Madame Guderian, qui s’était avancée, reprit son rôle de chef.
— Puissant Sugoll, déclara-t-elle, le ton assuré, les joues empourprées, nous n’avons pas encore abordé le chapitre de notre mission. Nous vous avons présenté une requête…
Il serra le poing, froissant le message de Yeochee.
— Ah, oui… votre requête… Voyez-vous, cette recommandation royale est sans effet. Ici, Yeochee n’a aucun pouvoir, mais il est évident également qu’il n’a pas voulu vous l’avouer. C’est par caprice que j’ai accepté que vous pénétriez sur mon territoire. J’étais curieux de savoir quelles étaient les raisons qui vous poussaient à prendre de tels risques. Nous avions projeté de nous amuser quelque peu avant de vous infliger la mort.

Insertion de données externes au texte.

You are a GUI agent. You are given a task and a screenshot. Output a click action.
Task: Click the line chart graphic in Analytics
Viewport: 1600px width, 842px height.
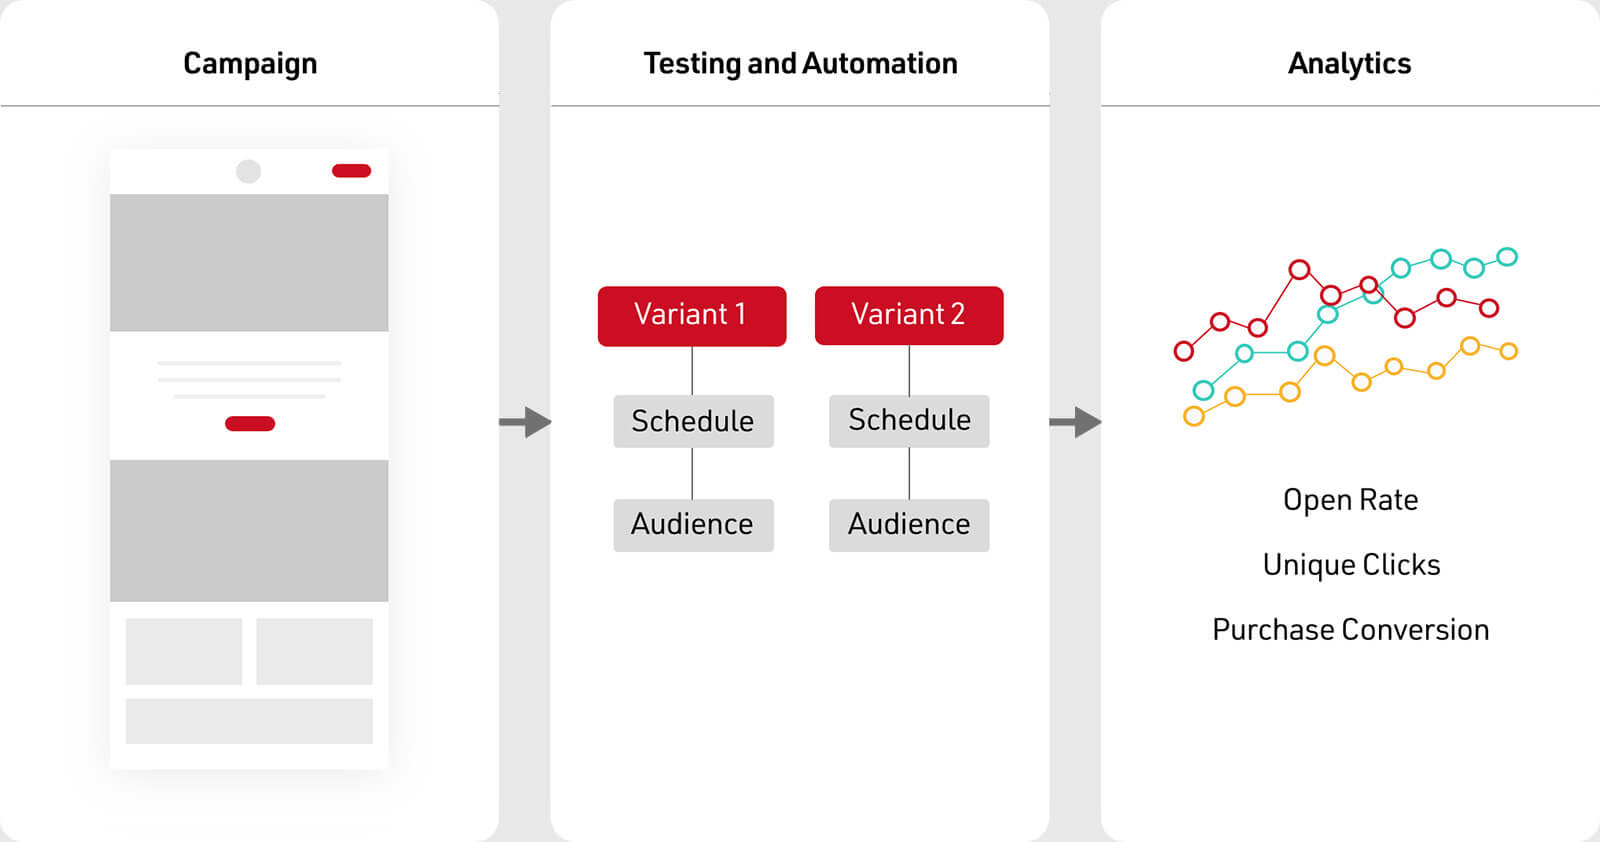pyautogui.click(x=1346, y=337)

— Et à présent ? demanda madame Guderian.
— Que voulez-vous ?
— Nous cherchons un fleuve. Un fleuve très grand, qui devrait prendre sa source dans cette région et couler vers l’est jusqu’aux lagons à demi salés du Lac Mer, à des centaines de kilomètres de distance. Nous espérons pouvoir en descendre le cours jusqu’à la Tombe du Vaisseau.
Des hurlements de surprise s’élevèrent dans la nuit.
— Nous connaissons ce fleuve, dit Sugoll. C’est l’Ystroll. Il est puissant. Nous connaissons encore quelques légendes sur le Vaisseau. Au début de l’histoire de notre peuple sur ce monde, nous nous sommes séparés des Firvulag et nous avons pris notre indépendance en nous réfugiant dans ces montagnes, loin de la Chasse et de l’absurde massacre annuel qu’on appelle le Grand Combat.
Avec d’infinies précautions oratoires, madame Guderian entreprit alors d’expliquer le rôle joué par les humains dans la domination des Tanu et son propre projet pour restaurer l’équilibre des deux races tout en libérant l’humanité.
— Mais pour réussir, ajouta-t-elle, nous avons besoin de certaines choses qui se trouvent encore dans le cratère de la Tombe. Si vous nous procuriez un guide pour descendre le fleuve, nous pensons que nous pourrions plus rapidement repérer le cratère.
— Et votre plan… quand comptez-vous le mettre en œuvre ? Quand donc les savants humains seront-ils libérés du joug Tanu et capables – si Téah le veut – de nous venir en aide ?
— Nous avions l’intention de frapper cette année, avant le début de la Trêve du Grand Combat. Mais il ne nous reste que de minces espoirs. Nous n’avons guère que douze jours devant nous. La Tombe du Vaisseau se trouve à deux cents kilomètres d’ici et il nous faudra bien la moitié du temps qu’il nous reste pour gagner le fleuve.